● **WHAT IS NEEDED**
In the data below, find the line that contains "<< (1124, 749)" and the line that contains "14 (1354, 882)". Copy both, plus every line between them, exactly.

● **INPUT**

------------------------------

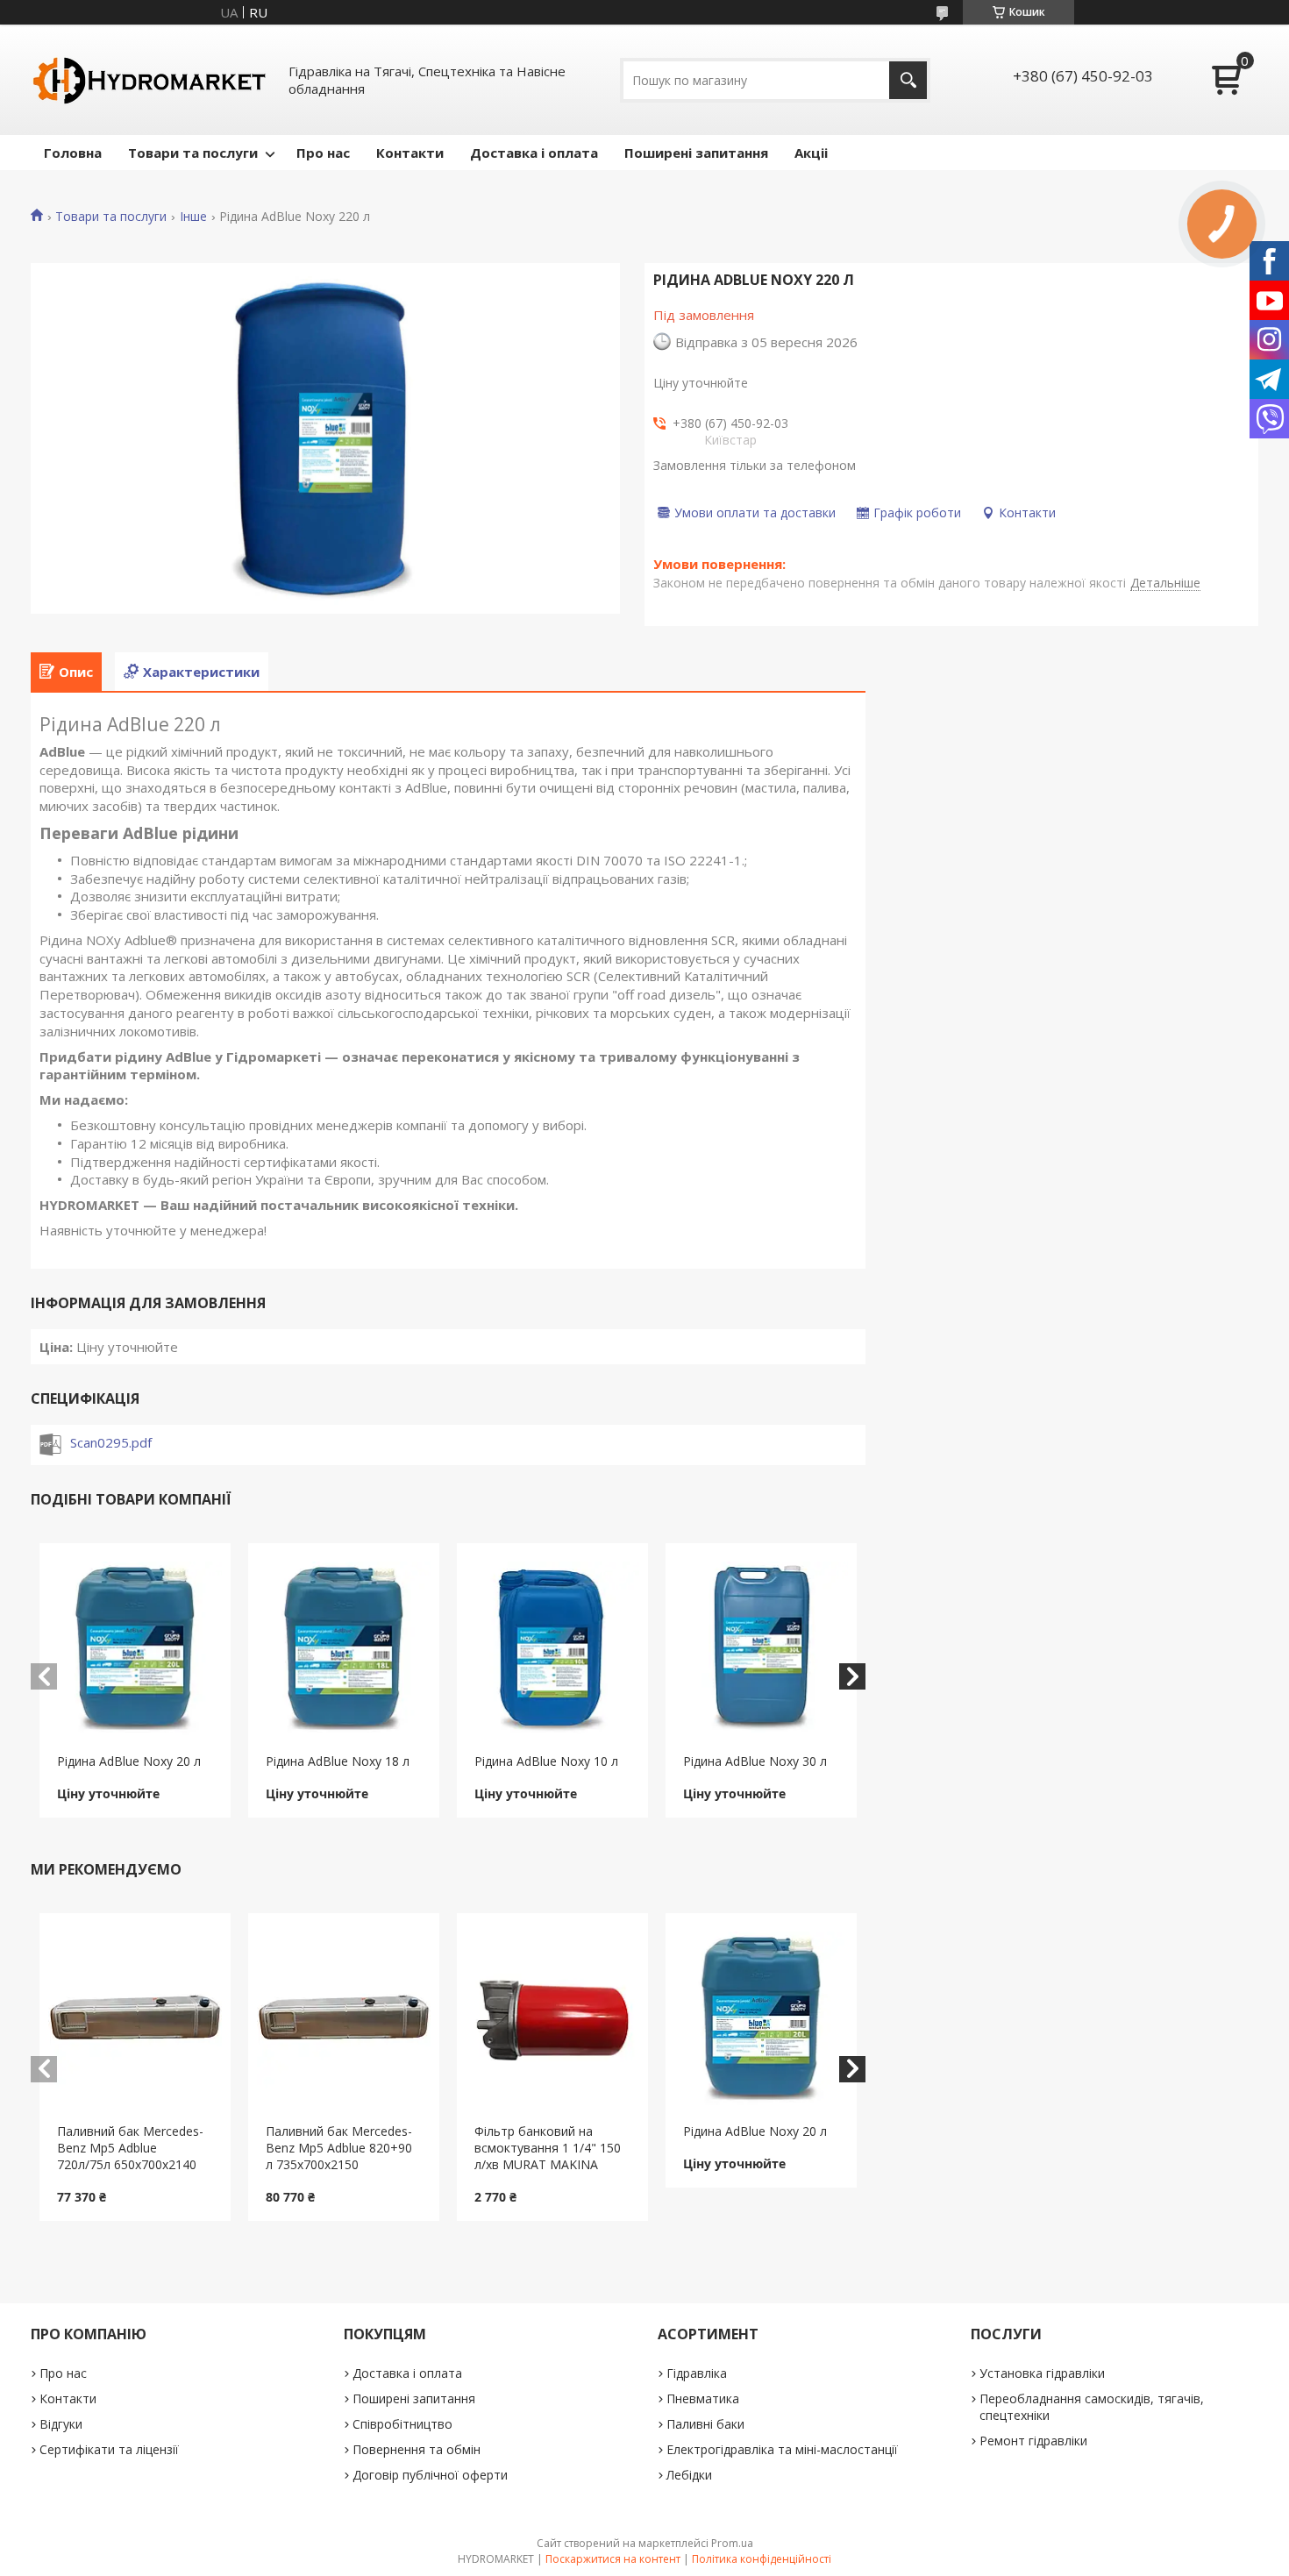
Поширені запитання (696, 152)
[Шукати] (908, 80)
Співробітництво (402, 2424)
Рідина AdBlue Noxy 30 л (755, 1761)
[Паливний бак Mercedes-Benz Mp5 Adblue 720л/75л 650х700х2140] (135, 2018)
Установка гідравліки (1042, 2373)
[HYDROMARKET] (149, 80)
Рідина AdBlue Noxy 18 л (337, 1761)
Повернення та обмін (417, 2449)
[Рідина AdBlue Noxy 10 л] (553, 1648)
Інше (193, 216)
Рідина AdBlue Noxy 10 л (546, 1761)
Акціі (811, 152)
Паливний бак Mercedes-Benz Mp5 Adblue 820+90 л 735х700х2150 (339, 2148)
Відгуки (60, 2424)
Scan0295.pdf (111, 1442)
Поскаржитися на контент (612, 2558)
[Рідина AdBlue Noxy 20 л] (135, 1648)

------------------------------

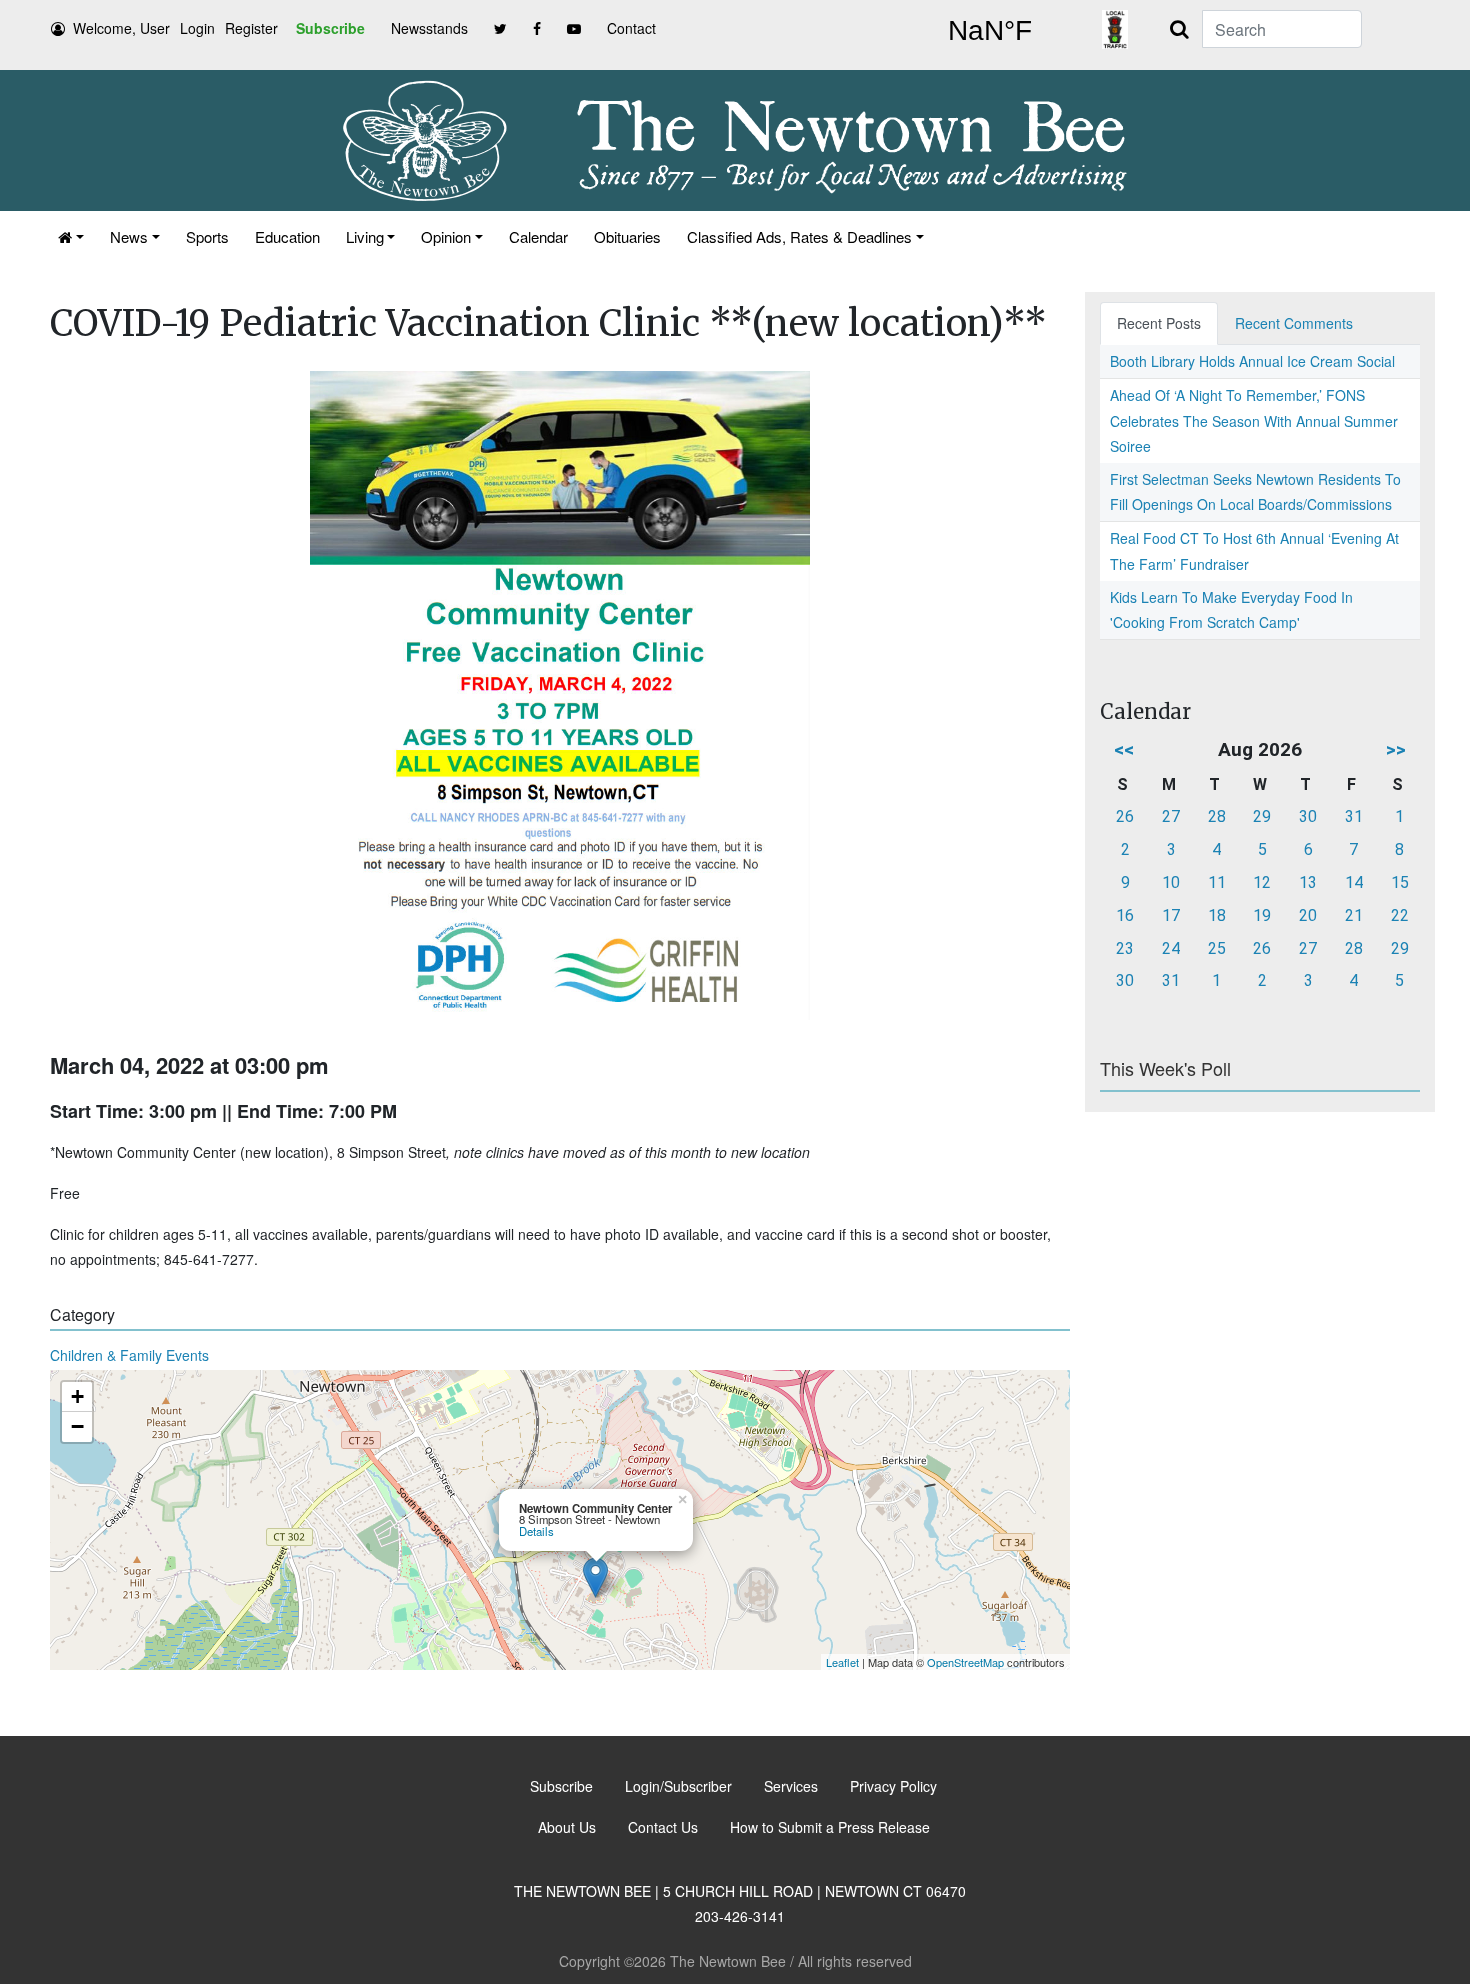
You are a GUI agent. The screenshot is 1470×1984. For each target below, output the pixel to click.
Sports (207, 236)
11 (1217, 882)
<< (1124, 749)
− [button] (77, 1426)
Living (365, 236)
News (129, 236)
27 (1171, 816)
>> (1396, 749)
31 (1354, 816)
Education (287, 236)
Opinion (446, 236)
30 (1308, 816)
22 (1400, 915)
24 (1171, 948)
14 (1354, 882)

------------------------------

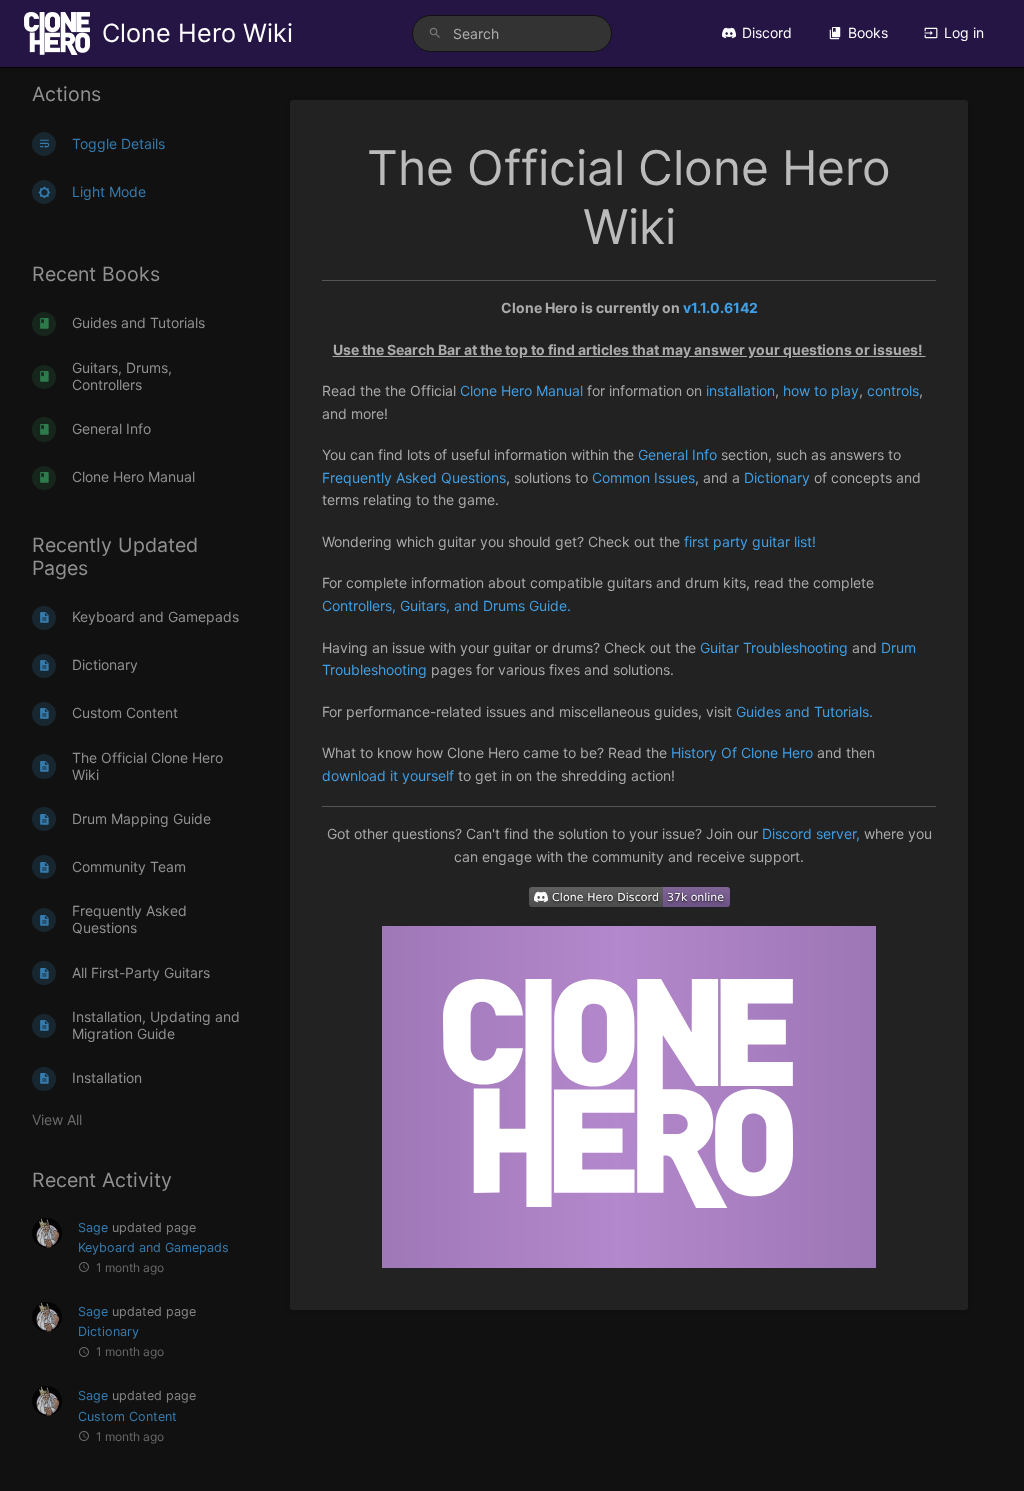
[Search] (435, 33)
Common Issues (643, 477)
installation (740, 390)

------------------------------

● **ANSWER AREA**
<< (1124, 749)
− [button] (77, 1426)
Living (365, 236)
News (129, 236)
27 (1171, 816)
>> (1396, 749)
31 (1354, 816)
Education (287, 236)
Opinion (446, 236)
30 (1308, 816)
22 (1400, 915)
24 (1171, 948)
14 (1354, 882)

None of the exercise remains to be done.